THE TASK
Searching the material below, find each line that includes the word "logo", and copy it.

INPUT FOR THIS TASK
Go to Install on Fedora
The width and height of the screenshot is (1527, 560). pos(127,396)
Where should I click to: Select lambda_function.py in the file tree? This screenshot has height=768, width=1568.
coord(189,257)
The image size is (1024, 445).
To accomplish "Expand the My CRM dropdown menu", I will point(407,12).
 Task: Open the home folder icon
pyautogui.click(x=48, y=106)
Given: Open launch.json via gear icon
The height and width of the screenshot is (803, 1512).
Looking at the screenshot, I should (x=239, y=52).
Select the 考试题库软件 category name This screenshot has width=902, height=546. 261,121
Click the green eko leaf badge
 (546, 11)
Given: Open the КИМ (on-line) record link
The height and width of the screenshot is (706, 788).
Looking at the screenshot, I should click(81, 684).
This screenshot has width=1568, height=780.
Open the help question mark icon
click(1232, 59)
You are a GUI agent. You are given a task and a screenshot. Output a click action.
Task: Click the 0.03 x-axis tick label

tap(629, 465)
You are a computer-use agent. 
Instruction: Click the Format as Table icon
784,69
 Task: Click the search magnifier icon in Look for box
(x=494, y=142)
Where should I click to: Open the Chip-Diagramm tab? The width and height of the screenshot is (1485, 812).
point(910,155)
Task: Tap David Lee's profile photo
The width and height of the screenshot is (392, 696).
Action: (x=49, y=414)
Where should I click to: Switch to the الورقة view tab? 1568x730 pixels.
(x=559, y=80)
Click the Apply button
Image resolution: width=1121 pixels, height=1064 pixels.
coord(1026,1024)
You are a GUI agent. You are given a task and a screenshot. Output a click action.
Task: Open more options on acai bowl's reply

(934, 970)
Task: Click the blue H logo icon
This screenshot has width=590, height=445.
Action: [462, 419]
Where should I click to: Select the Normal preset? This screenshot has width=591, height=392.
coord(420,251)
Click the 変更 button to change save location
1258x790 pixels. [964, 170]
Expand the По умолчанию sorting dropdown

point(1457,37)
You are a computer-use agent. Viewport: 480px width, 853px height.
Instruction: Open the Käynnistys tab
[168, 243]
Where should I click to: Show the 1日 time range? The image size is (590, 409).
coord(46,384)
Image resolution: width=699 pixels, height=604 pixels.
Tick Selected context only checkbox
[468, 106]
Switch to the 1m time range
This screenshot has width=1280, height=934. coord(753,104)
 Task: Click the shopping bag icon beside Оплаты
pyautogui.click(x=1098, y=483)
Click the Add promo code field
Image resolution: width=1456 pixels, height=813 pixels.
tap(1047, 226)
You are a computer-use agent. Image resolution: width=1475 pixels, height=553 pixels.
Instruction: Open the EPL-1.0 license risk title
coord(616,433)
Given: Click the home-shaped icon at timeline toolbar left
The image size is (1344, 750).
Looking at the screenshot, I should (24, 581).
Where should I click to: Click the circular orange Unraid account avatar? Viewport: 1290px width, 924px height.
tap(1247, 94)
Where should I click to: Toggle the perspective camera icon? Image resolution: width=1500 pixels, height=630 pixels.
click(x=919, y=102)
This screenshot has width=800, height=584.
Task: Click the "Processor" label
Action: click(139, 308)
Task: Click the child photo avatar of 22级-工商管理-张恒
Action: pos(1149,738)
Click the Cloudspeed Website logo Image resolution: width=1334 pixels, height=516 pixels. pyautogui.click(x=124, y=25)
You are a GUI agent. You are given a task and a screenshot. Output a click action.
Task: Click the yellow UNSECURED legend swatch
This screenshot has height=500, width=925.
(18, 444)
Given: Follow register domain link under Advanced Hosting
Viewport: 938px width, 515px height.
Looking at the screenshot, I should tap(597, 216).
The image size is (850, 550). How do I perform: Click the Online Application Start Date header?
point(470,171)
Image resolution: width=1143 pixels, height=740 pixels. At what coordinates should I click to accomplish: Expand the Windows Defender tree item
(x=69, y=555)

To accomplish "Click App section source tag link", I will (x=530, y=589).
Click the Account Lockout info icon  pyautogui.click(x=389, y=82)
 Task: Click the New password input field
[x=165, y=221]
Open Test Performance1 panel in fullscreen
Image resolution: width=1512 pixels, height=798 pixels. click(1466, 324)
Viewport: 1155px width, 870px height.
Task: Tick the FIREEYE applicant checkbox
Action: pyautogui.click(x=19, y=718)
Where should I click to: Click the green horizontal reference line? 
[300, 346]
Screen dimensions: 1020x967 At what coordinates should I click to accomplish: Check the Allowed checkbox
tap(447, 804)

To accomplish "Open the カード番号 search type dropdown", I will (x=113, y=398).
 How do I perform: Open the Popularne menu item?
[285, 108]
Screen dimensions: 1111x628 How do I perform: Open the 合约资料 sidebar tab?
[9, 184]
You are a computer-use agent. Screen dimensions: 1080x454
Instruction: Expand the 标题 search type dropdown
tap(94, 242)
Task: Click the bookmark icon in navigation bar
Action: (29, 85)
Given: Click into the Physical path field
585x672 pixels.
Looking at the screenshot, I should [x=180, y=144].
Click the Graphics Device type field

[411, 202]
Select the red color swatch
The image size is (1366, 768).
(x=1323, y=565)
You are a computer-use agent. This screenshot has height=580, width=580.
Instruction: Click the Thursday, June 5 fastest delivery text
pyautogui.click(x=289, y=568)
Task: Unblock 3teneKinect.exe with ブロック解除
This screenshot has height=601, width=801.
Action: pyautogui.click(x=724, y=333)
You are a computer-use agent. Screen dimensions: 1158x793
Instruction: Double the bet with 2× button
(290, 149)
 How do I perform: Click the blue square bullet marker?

YOUR RESPONSE
Task: Click the blue H logo icon
Click the Cloudspeed Website logo Image resolution: width=1334 pixels, height=516 pixels. pyautogui.click(x=124, y=25)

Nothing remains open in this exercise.